Items from a dataset
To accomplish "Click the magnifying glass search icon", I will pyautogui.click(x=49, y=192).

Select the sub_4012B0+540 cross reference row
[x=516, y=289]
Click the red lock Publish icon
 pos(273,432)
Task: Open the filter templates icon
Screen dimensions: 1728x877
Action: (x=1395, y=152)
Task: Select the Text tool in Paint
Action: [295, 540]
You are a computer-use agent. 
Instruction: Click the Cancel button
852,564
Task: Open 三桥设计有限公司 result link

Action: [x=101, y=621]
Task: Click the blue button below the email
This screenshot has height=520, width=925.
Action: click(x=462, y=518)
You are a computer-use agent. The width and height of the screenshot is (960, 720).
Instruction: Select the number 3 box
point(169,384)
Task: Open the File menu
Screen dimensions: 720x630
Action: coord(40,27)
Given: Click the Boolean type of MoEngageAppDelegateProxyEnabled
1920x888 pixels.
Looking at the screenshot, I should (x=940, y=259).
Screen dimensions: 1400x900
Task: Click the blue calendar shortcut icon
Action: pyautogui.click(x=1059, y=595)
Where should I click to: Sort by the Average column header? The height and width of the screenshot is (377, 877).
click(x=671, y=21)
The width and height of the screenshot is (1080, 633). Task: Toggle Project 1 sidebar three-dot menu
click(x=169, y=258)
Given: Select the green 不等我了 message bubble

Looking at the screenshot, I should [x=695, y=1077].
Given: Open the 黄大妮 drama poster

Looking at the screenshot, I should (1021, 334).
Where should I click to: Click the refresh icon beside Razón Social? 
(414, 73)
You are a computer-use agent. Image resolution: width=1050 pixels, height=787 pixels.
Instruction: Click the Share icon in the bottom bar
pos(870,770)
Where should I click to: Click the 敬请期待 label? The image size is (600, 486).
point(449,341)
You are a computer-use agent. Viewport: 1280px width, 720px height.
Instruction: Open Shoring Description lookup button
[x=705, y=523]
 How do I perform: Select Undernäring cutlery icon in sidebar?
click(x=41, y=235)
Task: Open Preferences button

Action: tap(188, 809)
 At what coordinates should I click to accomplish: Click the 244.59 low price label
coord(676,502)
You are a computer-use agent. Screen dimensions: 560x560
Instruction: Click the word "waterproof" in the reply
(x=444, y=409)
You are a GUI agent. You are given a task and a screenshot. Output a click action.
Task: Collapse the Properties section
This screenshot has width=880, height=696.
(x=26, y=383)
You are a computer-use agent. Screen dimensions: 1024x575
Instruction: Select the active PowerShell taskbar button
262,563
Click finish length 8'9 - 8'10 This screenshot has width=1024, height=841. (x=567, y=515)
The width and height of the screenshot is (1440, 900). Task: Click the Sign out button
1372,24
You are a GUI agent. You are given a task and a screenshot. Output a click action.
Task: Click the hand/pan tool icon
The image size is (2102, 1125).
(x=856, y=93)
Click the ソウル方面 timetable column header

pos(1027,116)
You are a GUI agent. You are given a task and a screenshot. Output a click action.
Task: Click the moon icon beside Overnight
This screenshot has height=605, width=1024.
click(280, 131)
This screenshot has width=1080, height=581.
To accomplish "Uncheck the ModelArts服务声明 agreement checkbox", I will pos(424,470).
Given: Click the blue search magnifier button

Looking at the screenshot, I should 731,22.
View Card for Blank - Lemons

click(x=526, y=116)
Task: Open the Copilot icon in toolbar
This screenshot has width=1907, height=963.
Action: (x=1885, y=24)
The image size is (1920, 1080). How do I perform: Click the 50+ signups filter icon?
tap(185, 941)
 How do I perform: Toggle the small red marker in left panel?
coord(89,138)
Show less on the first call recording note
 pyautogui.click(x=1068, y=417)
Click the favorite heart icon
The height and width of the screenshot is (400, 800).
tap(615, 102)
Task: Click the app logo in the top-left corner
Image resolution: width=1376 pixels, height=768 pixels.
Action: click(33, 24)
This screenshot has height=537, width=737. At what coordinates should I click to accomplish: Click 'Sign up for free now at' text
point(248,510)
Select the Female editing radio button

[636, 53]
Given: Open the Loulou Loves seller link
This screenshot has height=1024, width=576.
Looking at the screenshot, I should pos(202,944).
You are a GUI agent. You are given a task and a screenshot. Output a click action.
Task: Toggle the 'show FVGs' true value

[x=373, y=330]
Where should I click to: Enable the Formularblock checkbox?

> **WORK ITEM**: The entries above must be repeated word for word.

> **SOLUTION**:
To accomplish "Click the magnifying glass search icon", I will pyautogui.click(x=49, y=192).

Select the sub_4012B0+540 cross reference row
[x=516, y=289]
Click the red lock Publish icon
 pos(273,432)
Task: Open the filter templates icon
Screen dimensions: 1728x877
Action: (x=1395, y=152)
Task: Select the Text tool in Paint
Action: [295, 540]
You are a computer-use agent. 
Instruction: Click the Cancel button
852,564
Task: Open 三桥设计有限公司 result link

Action: [x=101, y=621]
Task: Click the blue button below the email
This screenshot has height=520, width=925.
Action: click(x=462, y=518)
You are a computer-use agent. The width and height of the screenshot is (960, 720).
Instruction: Select the number 3 box
point(169,384)
Task: Open the File menu
Screen dimensions: 720x630
Action: coord(40,27)
Given: Click the Boolean type of MoEngageAppDelegateProxyEnabled
1920x888 pixels.
Looking at the screenshot, I should (x=940, y=259).
Screen dimensions: 1400x900
Task: Click the blue calendar shortcut icon
Action: pyautogui.click(x=1059, y=595)
Where should I click to: Sort by the Average column header? The height and width of the screenshot is (377, 877).
click(x=671, y=21)
The width and height of the screenshot is (1080, 633). Task: Toggle Project 1 sidebar three-dot menu
click(x=169, y=258)
Given: Select the green 不等我了 message bubble

Looking at the screenshot, I should [x=695, y=1077].
Given: Open the 黄大妮 drama poster

Looking at the screenshot, I should (1021, 334).
Where should I click to: Click the refresh icon beside Razón Social? 
(414, 73)
You are a computer-use agent. Image resolution: width=1050 pixels, height=787 pixels.
Instruction: Click the Share icon in the bottom bar
pos(870,770)
Where should I click to: Click the 敬请期待 label? The image size is (600, 486).
point(449,341)
You are a computer-use agent. Viewport: 1280px width, 720px height.
Instruction: Open Shoring Description lookup button
[x=705, y=523]
 How do I perform: Select Undernäring cutlery icon in sidebar?
click(x=41, y=235)
Task: Open Preferences button

Action: tap(188, 809)
 At what coordinates should I click to accomplish: Click the 244.59 low price label
coord(676,502)
You are a computer-use agent. Screen dimensions: 560x560
Instruction: Click the word "waterproof" in the reply
(x=444, y=409)
You are a GUI agent. You are given a task and a screenshot. Output a click action.
Task: Collapse the Properties section
This screenshot has width=880, height=696.
(x=26, y=383)
You are a computer-use agent. Screen dimensions: 1024x575
Instruction: Select the active PowerShell taskbar button
262,563
Click finish length 8'9 - 8'10 This screenshot has width=1024, height=841. (x=567, y=515)
The width and height of the screenshot is (1440, 900). Task: Click the Sign out button
1372,24
You are a GUI agent. You are given a task and a screenshot. Output a click action.
Task: Click the hand/pan tool icon
The image size is (2102, 1125).
(x=856, y=93)
Click the ソウル方面 timetable column header

pos(1027,116)
You are a GUI agent. You are given a task and a screenshot. Output a click action.
Task: Click the moon icon beside Overnight
This screenshot has height=605, width=1024.
click(280, 131)
This screenshot has width=1080, height=581.
To accomplish "Uncheck the ModelArts服务声明 agreement checkbox", I will pos(424,470).
Given: Click the blue search magnifier button

Looking at the screenshot, I should 731,22.
View Card for Blank - Lemons

click(x=526, y=116)
Task: Open the Copilot icon in toolbar
This screenshot has width=1907, height=963.
Action: (x=1885, y=24)
The image size is (1920, 1080). How do I perform: Click the 50+ signups filter icon?
tap(185, 941)
 How do I perform: Toggle the small red marker in left panel?
coord(89,138)
Show less on the first call recording note
 pyautogui.click(x=1068, y=417)
Click the favorite heart icon
The height and width of the screenshot is (400, 800).
tap(615, 102)
Task: Click the app logo in the top-left corner
Image resolution: width=1376 pixels, height=768 pixels.
Action: click(33, 24)
This screenshot has height=537, width=737. At what coordinates should I click to accomplish: Click 'Sign up for free now at' text
point(248,510)
Select the Female editing radio button

[636, 53]
Given: Open the Loulou Loves seller link
This screenshot has height=1024, width=576.
Looking at the screenshot, I should pos(202,944).
You are a GUI agent. You are given a task and a screenshot. Output a click action.
Task: Toggle the 'show FVGs' true value

[x=373, y=330]
Where should I click to: Enable the Formularblock checkbox?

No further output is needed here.